A política fiscal, dizem, é o maior desafio.
(veja no vídeo abaixo) Especialistas afirmam que atual política de gasto público do governo pode comprometer resultado sustentável da economia Leia mais: Especialistas afirmam que atual política de gasto público do governo pode comprometer resultado sustentável da economia Diante desse cenário, o g1 perguntou a quatro especialistas quais são os principais riscos para a atividade econômica do país.
São eles: Os gastos do governo; Taxas de juros elevadas e em tendência de alta; Novas tarifas de Donald Trump.
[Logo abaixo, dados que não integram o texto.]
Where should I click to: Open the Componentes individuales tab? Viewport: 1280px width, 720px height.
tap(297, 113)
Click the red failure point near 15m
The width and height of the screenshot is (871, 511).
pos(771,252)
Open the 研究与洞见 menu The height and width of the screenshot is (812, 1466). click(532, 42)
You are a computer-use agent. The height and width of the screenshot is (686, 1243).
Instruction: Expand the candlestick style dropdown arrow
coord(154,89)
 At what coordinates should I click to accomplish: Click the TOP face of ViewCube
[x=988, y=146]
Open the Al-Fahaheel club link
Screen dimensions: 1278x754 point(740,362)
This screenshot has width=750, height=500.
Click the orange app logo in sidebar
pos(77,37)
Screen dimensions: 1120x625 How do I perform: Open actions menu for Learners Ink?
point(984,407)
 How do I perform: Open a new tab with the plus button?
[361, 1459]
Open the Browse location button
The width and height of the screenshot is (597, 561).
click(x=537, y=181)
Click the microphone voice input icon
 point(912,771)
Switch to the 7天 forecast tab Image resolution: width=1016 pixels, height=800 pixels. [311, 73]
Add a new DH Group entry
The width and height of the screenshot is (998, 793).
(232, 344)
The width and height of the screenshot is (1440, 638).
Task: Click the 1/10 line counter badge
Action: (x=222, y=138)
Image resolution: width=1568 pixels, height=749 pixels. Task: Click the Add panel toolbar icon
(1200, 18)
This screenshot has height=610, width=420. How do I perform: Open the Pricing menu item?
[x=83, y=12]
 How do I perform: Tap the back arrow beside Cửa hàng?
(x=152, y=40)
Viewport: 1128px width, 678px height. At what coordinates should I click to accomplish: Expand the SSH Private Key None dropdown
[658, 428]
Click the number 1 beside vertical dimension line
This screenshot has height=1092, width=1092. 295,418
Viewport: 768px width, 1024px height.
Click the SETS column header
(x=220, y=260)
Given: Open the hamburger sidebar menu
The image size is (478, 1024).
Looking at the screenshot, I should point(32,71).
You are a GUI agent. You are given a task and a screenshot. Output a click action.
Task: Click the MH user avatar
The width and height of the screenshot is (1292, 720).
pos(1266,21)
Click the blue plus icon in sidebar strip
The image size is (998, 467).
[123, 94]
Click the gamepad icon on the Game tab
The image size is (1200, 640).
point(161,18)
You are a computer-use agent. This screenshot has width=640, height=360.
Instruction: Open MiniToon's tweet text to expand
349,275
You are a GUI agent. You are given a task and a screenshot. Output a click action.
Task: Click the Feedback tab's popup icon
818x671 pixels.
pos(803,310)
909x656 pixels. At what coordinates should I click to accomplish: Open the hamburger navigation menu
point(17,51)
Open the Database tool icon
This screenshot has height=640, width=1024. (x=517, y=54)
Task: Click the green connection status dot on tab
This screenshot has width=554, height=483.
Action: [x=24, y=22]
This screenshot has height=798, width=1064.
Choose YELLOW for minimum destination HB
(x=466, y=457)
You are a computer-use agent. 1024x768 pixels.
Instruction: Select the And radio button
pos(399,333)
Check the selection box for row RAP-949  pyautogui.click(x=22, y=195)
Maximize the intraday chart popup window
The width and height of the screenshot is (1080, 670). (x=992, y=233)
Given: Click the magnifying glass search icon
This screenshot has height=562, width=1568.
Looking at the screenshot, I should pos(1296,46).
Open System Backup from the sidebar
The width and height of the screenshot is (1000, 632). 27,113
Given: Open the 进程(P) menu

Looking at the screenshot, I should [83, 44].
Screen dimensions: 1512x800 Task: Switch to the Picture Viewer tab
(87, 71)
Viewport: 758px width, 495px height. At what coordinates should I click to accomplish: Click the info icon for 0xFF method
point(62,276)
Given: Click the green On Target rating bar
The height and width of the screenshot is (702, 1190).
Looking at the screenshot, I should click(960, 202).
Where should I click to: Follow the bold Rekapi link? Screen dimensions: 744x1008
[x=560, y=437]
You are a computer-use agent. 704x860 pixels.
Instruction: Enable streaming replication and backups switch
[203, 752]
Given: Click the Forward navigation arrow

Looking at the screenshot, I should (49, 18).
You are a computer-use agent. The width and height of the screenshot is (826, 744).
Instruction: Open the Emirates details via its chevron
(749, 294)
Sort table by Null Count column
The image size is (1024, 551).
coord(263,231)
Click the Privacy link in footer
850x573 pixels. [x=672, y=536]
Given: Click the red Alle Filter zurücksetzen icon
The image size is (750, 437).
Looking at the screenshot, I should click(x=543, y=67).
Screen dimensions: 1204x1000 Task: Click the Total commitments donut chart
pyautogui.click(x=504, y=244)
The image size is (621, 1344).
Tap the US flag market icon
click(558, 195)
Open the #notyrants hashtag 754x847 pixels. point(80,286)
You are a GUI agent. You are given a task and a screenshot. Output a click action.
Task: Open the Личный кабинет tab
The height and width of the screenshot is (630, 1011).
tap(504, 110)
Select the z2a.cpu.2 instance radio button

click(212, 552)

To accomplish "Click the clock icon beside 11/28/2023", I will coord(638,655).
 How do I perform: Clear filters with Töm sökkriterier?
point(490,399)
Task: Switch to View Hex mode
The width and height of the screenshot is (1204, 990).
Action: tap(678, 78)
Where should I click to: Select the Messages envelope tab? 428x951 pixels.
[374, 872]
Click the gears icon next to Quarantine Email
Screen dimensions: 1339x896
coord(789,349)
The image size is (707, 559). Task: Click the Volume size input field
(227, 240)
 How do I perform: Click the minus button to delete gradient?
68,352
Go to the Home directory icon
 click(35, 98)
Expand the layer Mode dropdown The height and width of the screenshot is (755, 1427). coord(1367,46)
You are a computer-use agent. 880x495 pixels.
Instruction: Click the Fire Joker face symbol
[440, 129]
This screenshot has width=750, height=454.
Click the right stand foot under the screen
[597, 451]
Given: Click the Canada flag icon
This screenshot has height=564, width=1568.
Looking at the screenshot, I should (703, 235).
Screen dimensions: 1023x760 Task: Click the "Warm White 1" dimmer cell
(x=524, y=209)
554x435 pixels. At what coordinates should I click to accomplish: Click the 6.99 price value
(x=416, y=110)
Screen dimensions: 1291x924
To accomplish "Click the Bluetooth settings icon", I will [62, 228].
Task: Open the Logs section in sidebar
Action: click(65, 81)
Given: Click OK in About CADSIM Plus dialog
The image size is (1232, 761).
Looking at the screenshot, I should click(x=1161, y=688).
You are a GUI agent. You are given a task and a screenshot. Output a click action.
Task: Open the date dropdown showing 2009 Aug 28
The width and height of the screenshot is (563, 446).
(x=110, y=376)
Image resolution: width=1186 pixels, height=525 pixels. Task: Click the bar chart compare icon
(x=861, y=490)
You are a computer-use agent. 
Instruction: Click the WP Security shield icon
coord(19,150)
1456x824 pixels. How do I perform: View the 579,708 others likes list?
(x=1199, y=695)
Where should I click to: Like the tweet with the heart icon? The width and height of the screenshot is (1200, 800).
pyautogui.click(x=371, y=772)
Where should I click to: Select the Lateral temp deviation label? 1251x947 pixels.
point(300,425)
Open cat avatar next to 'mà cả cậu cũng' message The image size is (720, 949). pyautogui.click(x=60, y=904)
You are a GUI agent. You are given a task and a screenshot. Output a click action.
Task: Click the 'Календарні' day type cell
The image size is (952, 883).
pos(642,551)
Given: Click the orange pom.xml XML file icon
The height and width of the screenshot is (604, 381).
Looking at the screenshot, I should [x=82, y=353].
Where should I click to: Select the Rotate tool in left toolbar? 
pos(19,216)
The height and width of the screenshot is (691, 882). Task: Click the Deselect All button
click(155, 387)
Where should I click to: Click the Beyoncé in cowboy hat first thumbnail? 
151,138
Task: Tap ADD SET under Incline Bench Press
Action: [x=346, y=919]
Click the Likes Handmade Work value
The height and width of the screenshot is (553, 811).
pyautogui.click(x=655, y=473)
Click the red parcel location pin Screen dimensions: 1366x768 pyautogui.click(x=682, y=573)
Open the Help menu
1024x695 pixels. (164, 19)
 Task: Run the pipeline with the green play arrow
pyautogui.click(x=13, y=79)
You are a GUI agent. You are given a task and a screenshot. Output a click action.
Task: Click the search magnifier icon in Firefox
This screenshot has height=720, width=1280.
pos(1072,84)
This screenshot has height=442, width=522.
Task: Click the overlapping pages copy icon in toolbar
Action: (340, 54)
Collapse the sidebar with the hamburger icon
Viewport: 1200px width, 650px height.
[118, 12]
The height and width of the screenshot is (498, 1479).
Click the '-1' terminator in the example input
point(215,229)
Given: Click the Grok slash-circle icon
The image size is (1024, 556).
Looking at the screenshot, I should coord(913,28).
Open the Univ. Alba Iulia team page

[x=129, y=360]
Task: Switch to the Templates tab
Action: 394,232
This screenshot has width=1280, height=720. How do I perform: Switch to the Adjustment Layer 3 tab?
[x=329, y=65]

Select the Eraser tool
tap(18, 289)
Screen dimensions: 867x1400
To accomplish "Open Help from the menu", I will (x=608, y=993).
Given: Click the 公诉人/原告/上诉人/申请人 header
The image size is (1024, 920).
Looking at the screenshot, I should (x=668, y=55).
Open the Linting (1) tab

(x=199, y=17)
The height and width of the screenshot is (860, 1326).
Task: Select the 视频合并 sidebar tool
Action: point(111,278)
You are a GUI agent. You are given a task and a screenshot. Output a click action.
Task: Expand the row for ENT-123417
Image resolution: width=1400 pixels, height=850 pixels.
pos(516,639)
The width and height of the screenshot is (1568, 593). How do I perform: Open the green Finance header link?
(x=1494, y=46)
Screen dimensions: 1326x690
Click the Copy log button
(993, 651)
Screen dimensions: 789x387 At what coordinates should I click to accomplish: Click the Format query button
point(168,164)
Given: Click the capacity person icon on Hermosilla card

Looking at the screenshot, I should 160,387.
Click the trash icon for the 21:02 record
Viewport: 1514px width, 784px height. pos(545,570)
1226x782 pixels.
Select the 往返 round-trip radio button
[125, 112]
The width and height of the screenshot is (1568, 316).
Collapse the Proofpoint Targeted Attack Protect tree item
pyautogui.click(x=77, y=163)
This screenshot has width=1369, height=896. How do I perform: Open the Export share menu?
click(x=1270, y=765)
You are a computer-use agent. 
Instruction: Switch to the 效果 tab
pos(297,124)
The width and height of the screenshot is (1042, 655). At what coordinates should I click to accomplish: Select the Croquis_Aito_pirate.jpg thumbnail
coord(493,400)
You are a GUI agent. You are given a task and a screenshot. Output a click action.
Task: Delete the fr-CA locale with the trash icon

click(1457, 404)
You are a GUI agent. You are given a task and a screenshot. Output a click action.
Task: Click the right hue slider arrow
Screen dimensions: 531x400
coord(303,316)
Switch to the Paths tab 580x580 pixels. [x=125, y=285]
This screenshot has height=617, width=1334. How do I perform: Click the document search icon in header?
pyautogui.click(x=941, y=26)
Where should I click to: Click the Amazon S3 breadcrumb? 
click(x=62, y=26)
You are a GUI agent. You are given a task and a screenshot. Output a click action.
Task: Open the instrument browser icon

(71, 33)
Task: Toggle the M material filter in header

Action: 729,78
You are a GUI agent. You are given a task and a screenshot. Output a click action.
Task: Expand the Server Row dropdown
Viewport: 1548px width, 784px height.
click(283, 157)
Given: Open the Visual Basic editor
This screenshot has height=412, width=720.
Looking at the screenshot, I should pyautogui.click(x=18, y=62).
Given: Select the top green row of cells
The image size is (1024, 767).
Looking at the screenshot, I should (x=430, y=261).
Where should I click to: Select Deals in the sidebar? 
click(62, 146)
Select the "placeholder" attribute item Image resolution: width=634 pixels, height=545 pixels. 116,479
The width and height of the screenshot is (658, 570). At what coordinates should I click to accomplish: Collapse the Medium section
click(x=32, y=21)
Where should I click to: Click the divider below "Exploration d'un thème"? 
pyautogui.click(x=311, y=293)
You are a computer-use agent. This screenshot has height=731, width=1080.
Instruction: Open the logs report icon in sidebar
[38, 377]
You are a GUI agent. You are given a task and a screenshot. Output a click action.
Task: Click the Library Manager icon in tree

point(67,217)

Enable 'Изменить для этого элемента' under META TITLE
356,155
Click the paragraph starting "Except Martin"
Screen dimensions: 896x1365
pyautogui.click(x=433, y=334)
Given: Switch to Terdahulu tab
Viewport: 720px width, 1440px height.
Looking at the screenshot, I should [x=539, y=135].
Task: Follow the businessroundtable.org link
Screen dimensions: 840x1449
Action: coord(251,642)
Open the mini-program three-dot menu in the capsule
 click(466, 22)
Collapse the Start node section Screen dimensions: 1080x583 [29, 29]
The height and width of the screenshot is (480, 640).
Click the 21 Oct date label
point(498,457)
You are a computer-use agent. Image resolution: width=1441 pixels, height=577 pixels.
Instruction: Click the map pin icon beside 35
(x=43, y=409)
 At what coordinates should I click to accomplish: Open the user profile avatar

Gastos do governo Segundo economistas, fatores como as reformas econômicas dos últimos anos e o mercado de trabalho aquecido ajudaram a impulsionar a atividade do Brasil em 2024, mas uma parte importante desse cenário é explicada pelos estímulos fiscais. Isso porque, nos últimos anos, os gastos extras feitos pelo governo nos últimos anos para injetar dinheiro na economia até ajudaram a trazer um crescimento do PIB, impulsionando o consumo.
Foi o caso das facilitações de crédito para empreendedores e o programa Pé-de-Meia, por exemplo. E até mesmo o próprio IBGE destaca o papel dos estímulos fiscais no crescimento do PIB.
Além do mercado de trabalho aquecido, o Instituto também atribui o forte consumo das famílias aos incentivos do governo ao longo do ano. Os especialistas alertam, no entanto, que já não há mais espaço nas contas públicas para novos estímulos fiscais, em meio ao déficit bilionário do governo e a alta dívida do setor público.
Neste ano, o ministro da Fazenda, Fernando Haddad, chegou até a anunciar um pacote de corte de gastos, com o objetivo de economizar R$ 327 bilhões em cinco anos e equilibrar o quadro fiscal.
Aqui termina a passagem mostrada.